John - I apologize for being contemptuous. I mistook your vigorous defense of your positions as arrogance when I should have realized you were a Boomer (-: Seeing you welcome my comments and criticisms, I will try to oblige. You are frequently aggressive in promoting positions that are based on factual errors or single sources that are outdated or really not expert enough. For example, you frequently quote Peter Stearns - he is an expert on 19th century French labor history who has expanded his interests to 20th century American consumerism, and is a leading proponent of an inclusionary world history (as opposed to those who use world history to bash the West). the most recent example of using outdated material is relying on Trevelyan's 1941 book. While good for its time, it has been superceded by two generations of historians. He is THE classic example of a Whig historian (even his middle name harkens back to the greatest of the Whig historians - and a friend of his father's), and his approach (which should delight Mr. Saari) has been thoroughly rejected. It doesn't negate much of what you quote from him, but you need to be aware of where the state of acholarshuip is now. Similarly, your insistence that Germany got involved in the First World War because of its Austrian alliance might have been acceptable in the 1950s (and apparently was to Hajo Holborn who you seem to rely on). Fritz Fischer's Griff nach der Weltmacht was published in 1961 (translated as Germany's Aims in the First World War in 1968) and you would have to at least take into account his conclusion, based on thorough archival research, that Germany actively pushed Austria into its war with Russia in 1914 and that Germany's war aims were not subtantially different than Hitler's some 25 years later; that is, Holland, Belgium, northeastern France as well as Poland and the Ukraine in the East, which of course was confirmed by Brest-Litovsk in 1918.
As to Philip II and Mary Stuart, the Scottish alliance was always with France, Scotland was a Protestant country by the time Mary returned from France, a widow at 18. Philip was still actively pursuing Elizabeth, and did not turn to her cousin Mary in his goal of re-catholicizing England until long after she was Elizabeth's "guest" after 1568. I also noted that you take the Act of Union as the solution to the Scottish/English animosity, but, if so, how do you explain the "15" or the "45", or do the Highland Scots not count (I was, by the way, impressed that you found a recent account of Queen Anne's reign).

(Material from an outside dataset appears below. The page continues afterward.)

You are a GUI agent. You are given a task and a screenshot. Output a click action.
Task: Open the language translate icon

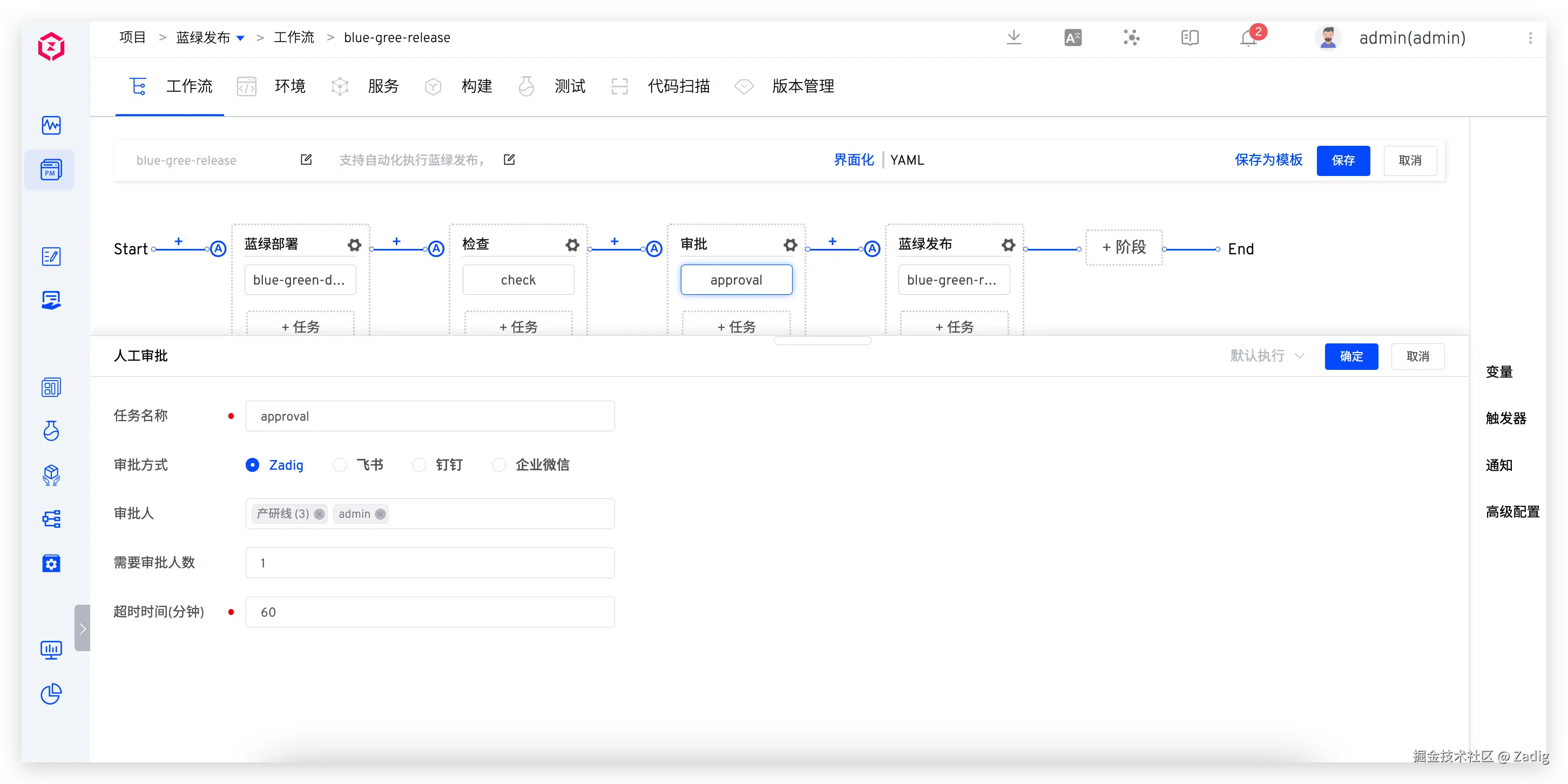point(1072,38)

On more general themes, I may have some comments later, but, for now, I can't help thinking you find what you are looking for and fall victim to procrusteanism. For the historian, the major question is always what level of generalization will the evidence support and, because you are essentially proposing THE law of history, you really need more evidence than you produce. It is, however, provocative and worthy of consideration. When I first read Strauss and Howe, I kept saying to myself *yes, but..." With GD, I am more inclined to say "maybe, but..."
Kurt - where are you getting your demographic data from? Do you have a source for your contention that life expectancy at 20 was 45 in Europe, and, if so, for what centuries? I am also curious about the source for your view that in aristocratic societies age ca. 27 was the age of inheritance. I checked my data and found something rather different. Of the 2584 men elected to the British House of Commons between 1832 and 1868 (this is pre-eminently Britain's political class), 239 were eldest sons of Peers. Eighteen died before their father's did leaving 221 who eventually inherited. The average age on succeeding to their father's titles and estates was a little over 41. They were all born between 1781 and 1845. Three of them were sons of Irish peers who could sit in Commons unless they were elevated to a U.K. peerage, so that three of the 221 inherited at age 8 and one, and most prominently Lord Palmerston, at age 16. If they are removed from the data set, the age of succession increases to 41.6. It could be that there is skewdness here because, with these four exceptions, their fathers were all still living when they reached their twenties (when is the age at which most of them were elected). Do you have a source that would demonstrate an earlier age of inheritance either then, or in previous periods?